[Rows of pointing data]
^^^^
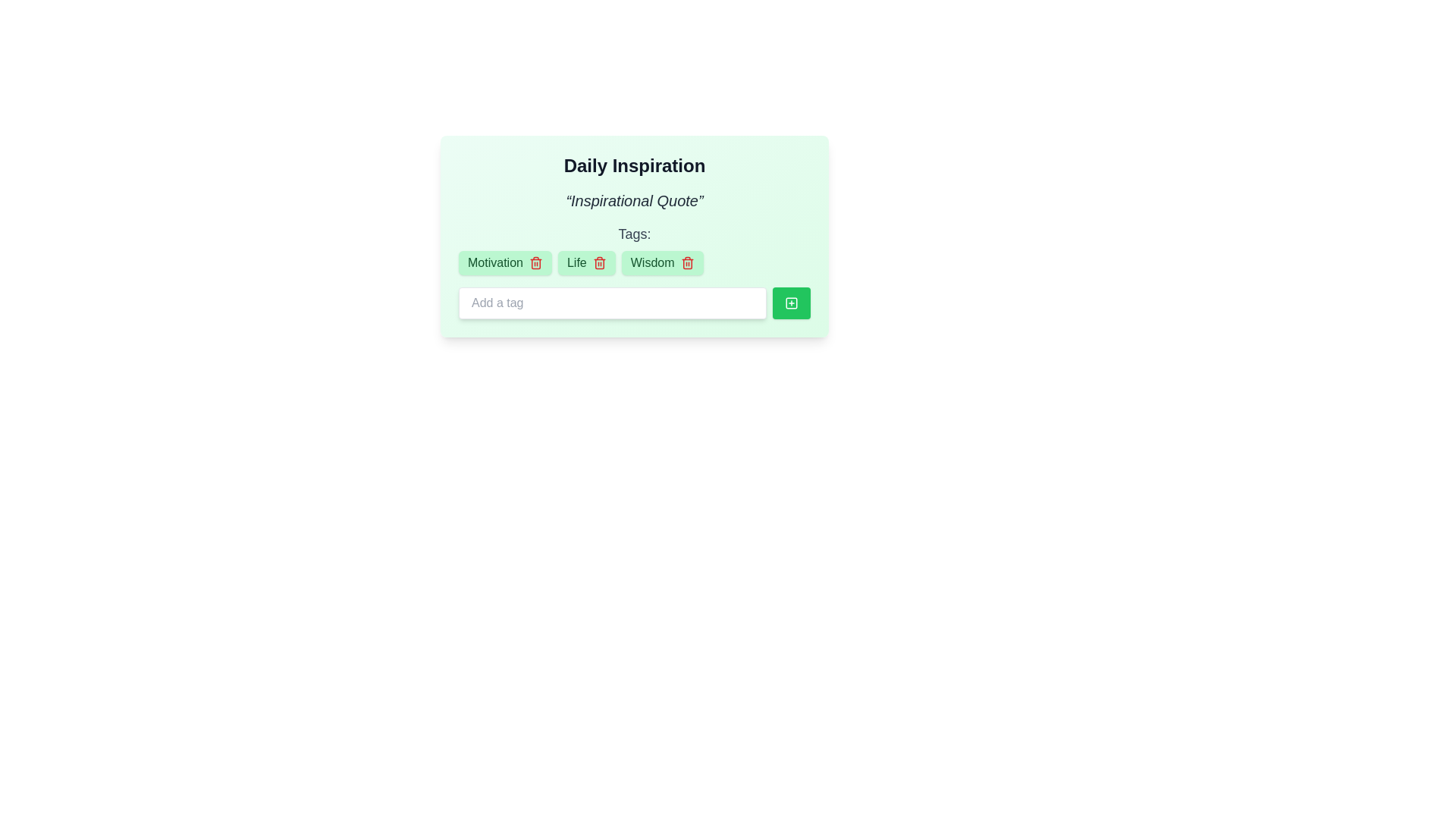  I want to click on the second trash can icon button located to the right of the 'Life' tag in the 'Tags:' section, so click(598, 262).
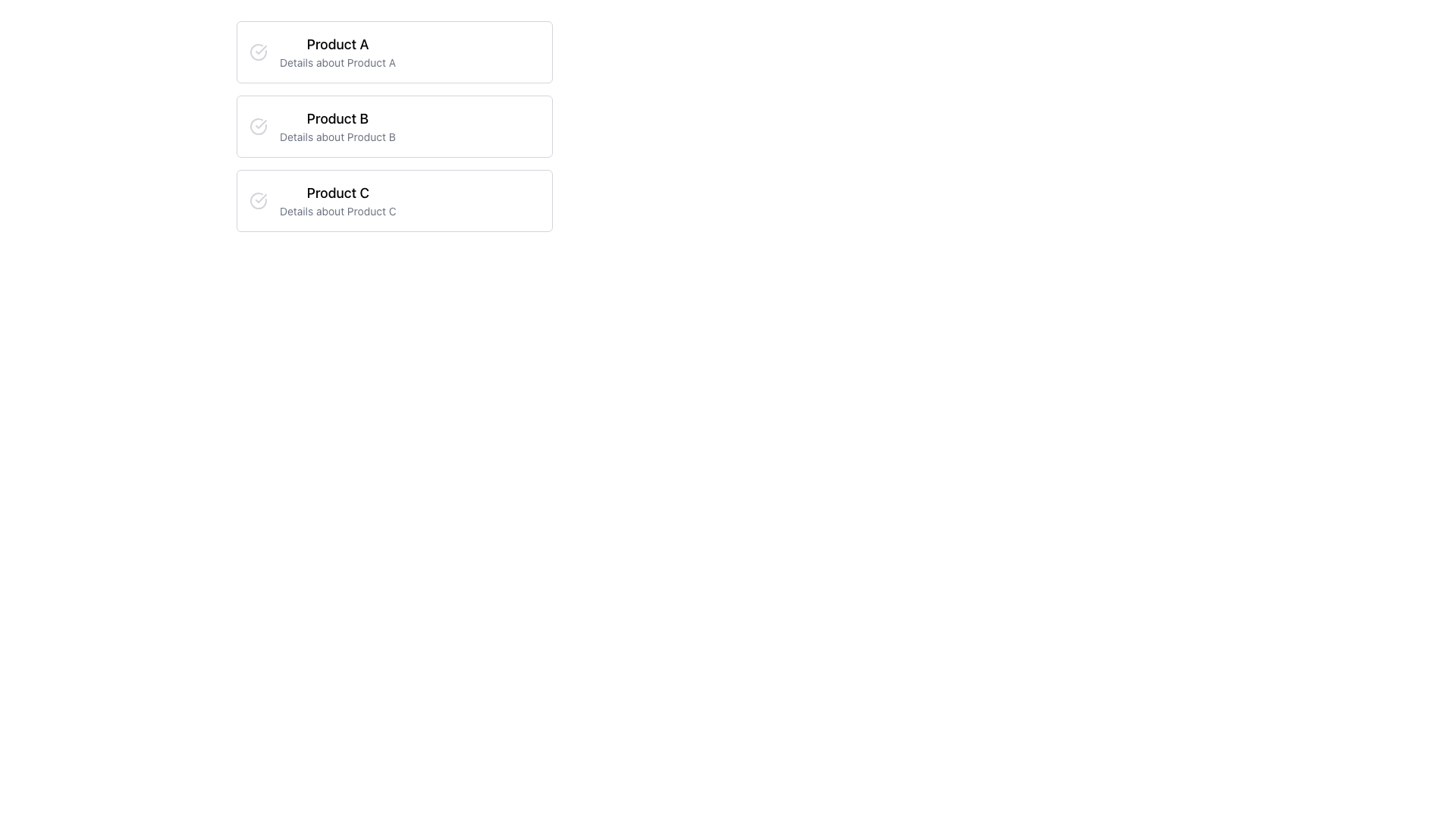 Image resolution: width=1456 pixels, height=819 pixels. I want to click on the Static Text Block that provides information about 'Product A' and its details, located at the top of the vertical list of product details, so click(337, 52).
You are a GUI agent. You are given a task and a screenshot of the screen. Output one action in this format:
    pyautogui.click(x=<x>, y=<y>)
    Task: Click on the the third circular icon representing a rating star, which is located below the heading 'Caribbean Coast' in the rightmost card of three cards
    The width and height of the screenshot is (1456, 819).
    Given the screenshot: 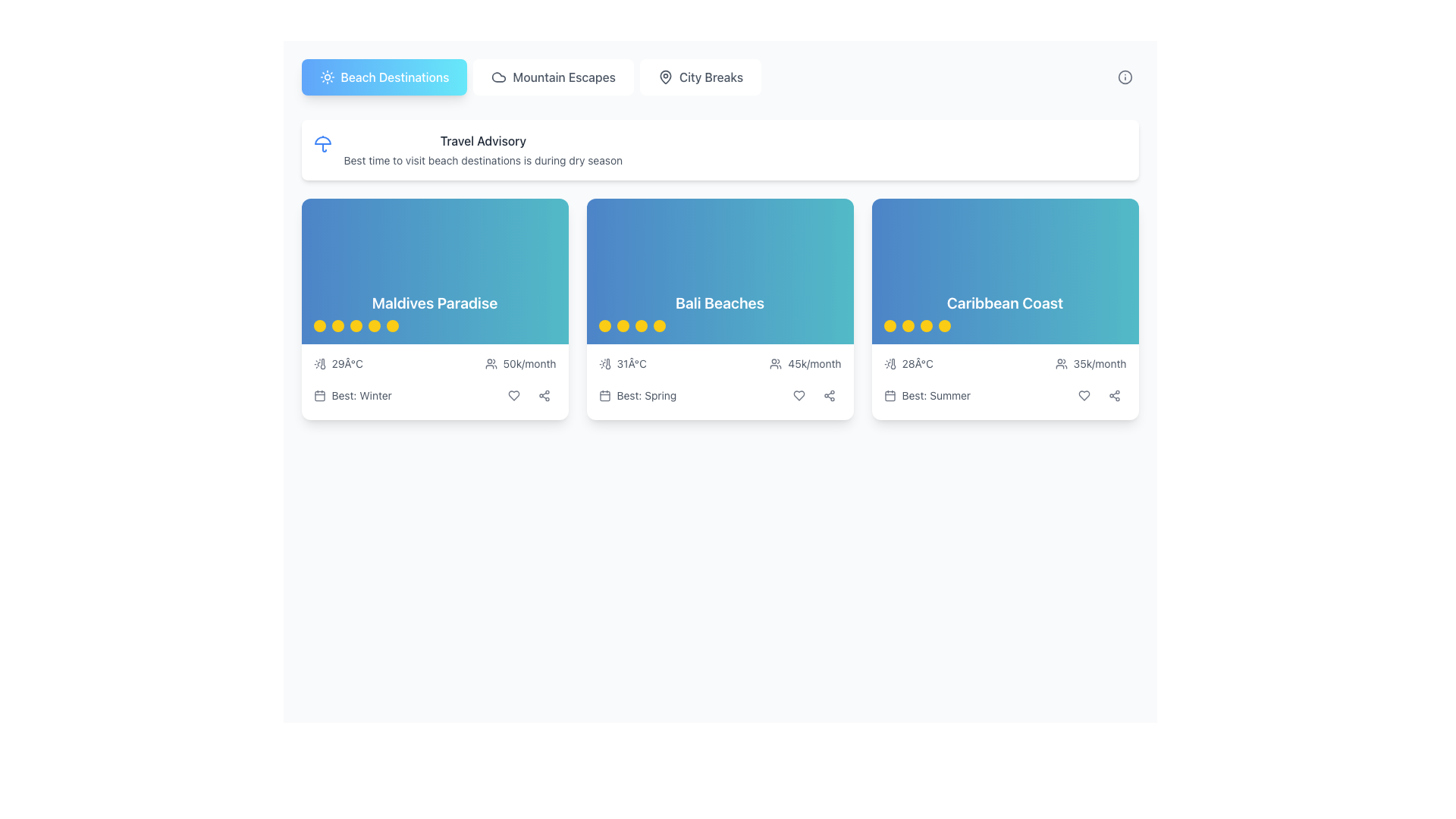 What is the action you would take?
    pyautogui.click(x=925, y=325)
^^^^
▶ **Given instruction**
Repeat the stretch of lines from the one containing "You are a GUI" through the one containing "Task: Click on", both included, and nothing else.

▶ **Response to this task**
You are a GUI agent. You are given a task and a screenshot of the screen. Output one action in this format:
    pyautogui.click(x=<x>, y=<y>)
    Task: Click on the the third circular icon representing a rating star, which is located below the heading 'Caribbean Coast' in the rightmost card of three cards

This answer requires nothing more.